Джонс отхлебнул пива и посмотрел вниз, на Большую Северную дорогу, что вела через Соутпенсберг на его вторую родину.
Пауза затянулась. У меня кружилась голова; чтобы сосредоточиться, мне пришлось слегка напрячься. Точнее — сильно напрячься. А еще я пытался припомнить, что такое сообщил мне сейчас этот симпатичный пожилой валлиец. Мысли с трудом просачивались сквозь хмель, и было среди них нечто очень важное.
Если при режиме Смита из музеев вывозили всякое «наследие», то, по всей вероятности, везли его в столицу Южной Родезии, Солсбери, который позже переименовали в Хараре.
— Ты сейчас сказал, что вы вывозили музейные экспонаты из Булавайо в Солсбери… Я тебя правильно понял? Или мне померещилось?
И я глотнул «Лафройга» — прочистить мозги.
— Да, правильно. Я четко помню, как мы возили в Солсбери всякое музейное барахло. Мой напарник стибрил здоровенную маску. Подарил своей хозяйке на Рождество. Это было в семьдесят седьмом… Нет, вру — на Рождество семьдесят шестого.
Ужин в тот вечер я пропустил, а на следующее утро только потому и проснулся, что по рифленой крыше бунгало, где я ночевал, начали скакать обезьяны. А ночью, оказывается, кое-что произошло. Когда я взял в руки мобильник, то увидел, что пришло сообщение от Марии. Только одно слово: «Bebe».[47] За целый год это была первая весточка. Я долго принимал душ, потом хорошенько погулял в роще за гостиницей.
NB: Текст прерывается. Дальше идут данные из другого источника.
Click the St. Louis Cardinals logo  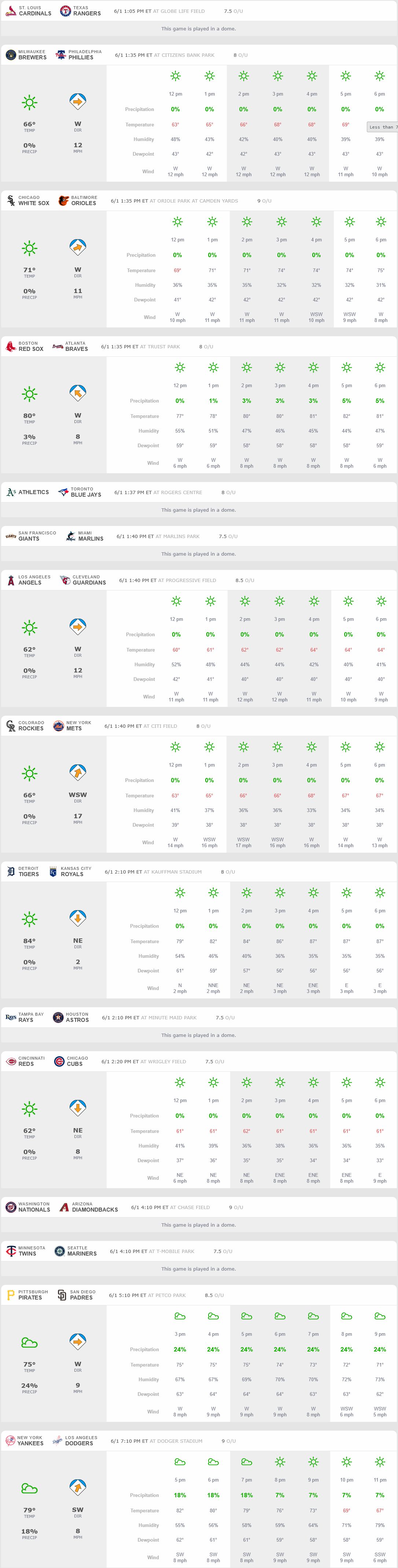(10, 11)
Когда я прохаживался, в голове у меня всплыл вчерашний рассказ Дейва, и я кое-как прогнал мысли о Марии.
До возвращения в Лондон оставалось несколько дней. Стоило сделать последнюю попытку. Я позвонил в музей Булавайо.
Звонкоголосая молодая женщина — куратор музея — с излишней категоричностью заявила: она абсолютно уверена, что предмета, который я ищу, в ее музее нет.
— Я не знаю, где он теперь, но что здесь его нет, я знаю точно, потому что за последние несколько лет о нем справлялись неоднократно. Похоже, его ищет много народу. Мы хорошо смотрели, но у нас его нет.
— Позвольте задать вам вопрос. Если во время освободительного движения экспонаты вашего музея перевезли из Булавайо в Солсбери, то есть я хочу сказать — Хараре, то куда они, по-вашему, попали?
— В то время многое из принадлежавшего государству попало в частные руки. То есть было украдено, а потом тайно вывезено из страны. А если те, кто перевозил экспонаты, действовали по закону, то экспонаты могли попасть в этнографический отдел Музея королевы Виктории в Солсбери, бывшей родезийской столицы, или в один из региональных музеев — например, в Мутаре или Гверу. Но у меня нет никаких фактов, подтверждающих, что все обстояло именно так. Никаких записей. Попробуйте поговорить в Хараре с Эверисто Мангвиро. Вдруг он поможет.